The welcome opening up of the Family Courts to public scrutiny was thrown into sharp relief last week with reports that an unprecedented request had been made by the Crown Prosecution Service for the trial of two men, known only as AB and CD who are charged with various terror offences, to be held in “secret” for reasons of national security.

Initially, even this information had been subject to a strict embargo and it wasn’t until a media challenge was successful, that the mere existence of this momentous request could be revealed.

So, what has happened to get us to this point?

From the very limited information available in the public domain, we know that AB and CD were the subjects of high profile arrests on suspicion of preparing for terrorist acts and possessing instructions for bomb making.

On May 19th , following an application by the CPS, several orders were made by Mr Justice Nicol at the Old Bailey that completely prohibited reporting of any kind in relation to the trial.  These restrictions were based on assertions made by the CPS that, so high was the risk to national security, if the orders were not granted, the prosecution may have to be abandoned all together.

An appeal against the restrictions was brought by the media, whose counsel  (Anthony Hudson) told the Court that he was not aware of any order ever being made that both provided anonymity for the Defendants and required the trial to be held in private – effectively excluding the media in its entirety.  The Orders, therefore, constituted a fundamental and unique departure from the principle of open justice.

If granted, these orders would mean that the public would never know any details of the case against the defendants and would never be aware of the verdict or sentences passed.  This trial, due to open on June 16th, would be the first in modern history to be held away from the public gaze and would be completely contrary to the fundamental principles of transparency and accountability.

It is, of course, well within the inherent power of the Court to take steps to manage proceedings in a way that protects national security, including holding hearings in private, but this power must be reserved for special circumstances.  In his challenge, Mr. Hudson said that this challenge represents a test of the court’s commitment to the constitutional principle of open justice in admittedly difficult circumstances.

Although no-one beyond the Courtroom knows any of the facts and issues in this case and it is therefore difficult to make any sort of informed comment on the matter, it is certainly arguable that a decision in favour of the Crown’s request could be seen as a direct attack on the principles of the free press and open justice.

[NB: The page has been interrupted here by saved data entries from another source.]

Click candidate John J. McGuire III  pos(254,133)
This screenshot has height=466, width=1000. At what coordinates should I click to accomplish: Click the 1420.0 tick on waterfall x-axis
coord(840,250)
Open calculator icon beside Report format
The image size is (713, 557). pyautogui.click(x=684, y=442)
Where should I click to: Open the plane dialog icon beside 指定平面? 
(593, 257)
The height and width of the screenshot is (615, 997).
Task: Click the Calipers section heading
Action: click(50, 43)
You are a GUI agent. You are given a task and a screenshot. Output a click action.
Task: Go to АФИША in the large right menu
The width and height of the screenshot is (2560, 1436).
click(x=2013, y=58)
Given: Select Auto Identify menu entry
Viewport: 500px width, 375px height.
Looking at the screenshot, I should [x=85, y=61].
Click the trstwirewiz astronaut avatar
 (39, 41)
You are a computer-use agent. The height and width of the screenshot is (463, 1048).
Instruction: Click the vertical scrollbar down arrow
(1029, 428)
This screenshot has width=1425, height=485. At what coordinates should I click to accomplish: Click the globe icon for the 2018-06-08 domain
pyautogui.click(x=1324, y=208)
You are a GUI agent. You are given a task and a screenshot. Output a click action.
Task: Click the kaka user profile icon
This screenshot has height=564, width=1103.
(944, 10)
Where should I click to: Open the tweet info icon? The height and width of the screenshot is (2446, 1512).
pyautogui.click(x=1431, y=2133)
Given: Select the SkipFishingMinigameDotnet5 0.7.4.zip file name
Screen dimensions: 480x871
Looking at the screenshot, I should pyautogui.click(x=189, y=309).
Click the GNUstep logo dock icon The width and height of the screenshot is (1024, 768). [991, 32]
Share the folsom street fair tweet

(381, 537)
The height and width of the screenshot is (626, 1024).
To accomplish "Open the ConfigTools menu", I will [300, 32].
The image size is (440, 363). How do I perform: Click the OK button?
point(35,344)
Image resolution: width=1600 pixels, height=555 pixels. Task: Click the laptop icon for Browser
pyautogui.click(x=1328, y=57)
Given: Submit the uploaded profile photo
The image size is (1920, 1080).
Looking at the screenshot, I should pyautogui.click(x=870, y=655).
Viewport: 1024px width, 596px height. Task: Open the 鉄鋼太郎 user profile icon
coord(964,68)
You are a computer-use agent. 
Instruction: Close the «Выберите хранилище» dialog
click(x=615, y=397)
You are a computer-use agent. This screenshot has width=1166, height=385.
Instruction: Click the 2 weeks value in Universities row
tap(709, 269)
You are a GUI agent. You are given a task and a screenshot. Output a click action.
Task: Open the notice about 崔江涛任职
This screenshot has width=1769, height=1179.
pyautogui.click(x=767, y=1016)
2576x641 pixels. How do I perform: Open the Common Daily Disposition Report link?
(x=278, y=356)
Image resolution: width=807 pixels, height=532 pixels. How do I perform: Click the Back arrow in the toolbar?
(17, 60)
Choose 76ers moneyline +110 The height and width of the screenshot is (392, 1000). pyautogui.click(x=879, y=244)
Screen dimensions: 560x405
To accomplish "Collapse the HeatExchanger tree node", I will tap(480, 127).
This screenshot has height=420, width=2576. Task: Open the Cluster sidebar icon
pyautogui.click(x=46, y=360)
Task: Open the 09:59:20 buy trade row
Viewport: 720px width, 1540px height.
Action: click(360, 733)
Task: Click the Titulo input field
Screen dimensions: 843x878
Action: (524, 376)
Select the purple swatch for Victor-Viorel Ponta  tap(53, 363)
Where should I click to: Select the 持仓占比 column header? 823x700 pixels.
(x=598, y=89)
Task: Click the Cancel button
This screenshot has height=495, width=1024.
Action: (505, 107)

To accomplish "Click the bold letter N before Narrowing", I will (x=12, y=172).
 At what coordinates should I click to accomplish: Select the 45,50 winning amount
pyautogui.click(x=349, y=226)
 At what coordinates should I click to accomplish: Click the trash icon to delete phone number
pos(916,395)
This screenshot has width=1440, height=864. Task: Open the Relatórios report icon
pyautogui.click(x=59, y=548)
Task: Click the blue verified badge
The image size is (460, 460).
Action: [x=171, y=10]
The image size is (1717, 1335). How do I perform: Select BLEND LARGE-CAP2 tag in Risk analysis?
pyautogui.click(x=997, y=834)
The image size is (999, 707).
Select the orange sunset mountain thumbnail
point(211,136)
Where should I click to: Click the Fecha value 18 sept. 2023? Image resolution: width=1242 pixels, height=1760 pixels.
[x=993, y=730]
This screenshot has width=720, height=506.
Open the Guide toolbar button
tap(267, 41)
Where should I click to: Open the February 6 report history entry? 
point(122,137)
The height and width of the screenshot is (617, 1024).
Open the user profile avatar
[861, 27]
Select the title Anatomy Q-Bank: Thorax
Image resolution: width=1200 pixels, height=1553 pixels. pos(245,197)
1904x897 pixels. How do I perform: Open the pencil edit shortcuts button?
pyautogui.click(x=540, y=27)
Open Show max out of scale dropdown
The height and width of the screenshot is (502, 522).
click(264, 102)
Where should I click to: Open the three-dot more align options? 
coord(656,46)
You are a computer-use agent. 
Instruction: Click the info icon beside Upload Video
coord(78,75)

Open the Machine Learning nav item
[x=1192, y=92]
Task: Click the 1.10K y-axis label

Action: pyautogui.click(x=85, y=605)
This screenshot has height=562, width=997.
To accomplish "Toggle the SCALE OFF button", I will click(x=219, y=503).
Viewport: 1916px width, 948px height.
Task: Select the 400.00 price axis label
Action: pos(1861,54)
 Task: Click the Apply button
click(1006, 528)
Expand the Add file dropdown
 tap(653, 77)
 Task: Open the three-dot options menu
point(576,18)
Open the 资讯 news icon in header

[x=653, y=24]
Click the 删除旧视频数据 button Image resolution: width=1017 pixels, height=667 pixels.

After all, what could be more in the public interest than matters concerning threats to public safety and security? If justice needs to be seen to be done, how can a trial that takes place behind closed doors be considered just?

Of course, imposing reporting restrictions due to national security is not a particularly common issue for the regional and local press.  But if the public interest in this case demands ‘secret justice’, what is there to stop wide reporting restrictions being imposed in other cases “in the public interest”?  If we are not told what ‘public interest’ considerations apply in this case, what is there to prevent defendants in other cases claiming that the public interest applies equally to them?  Will this case turn out to be the thin end of the wedge?

It is reasonable to ask this question because in 2008, again based on principles of national security, the trial of Wang Yam for the murder of 86 year old Alan Chapplelow was held partially in secret.  However, in this case the Defendant was named and much of the trial itself was held in public.

At the time of writing, the Court of Appeal has yet to hand down its judgment.  Perhaps we are worrying about nothing and the Court will overturn the original decision of Mr. Justice Nicol.  But on the other hand, this could turn out to be a seminal moment in the history of open justice.  This is why everyone who cares for open justice and freedom of expression should be paying close attention to this case.

Are we on the verge of one of the most significant Court decision of recent times? Perhaps we are – in which case, what price freedom of expression then?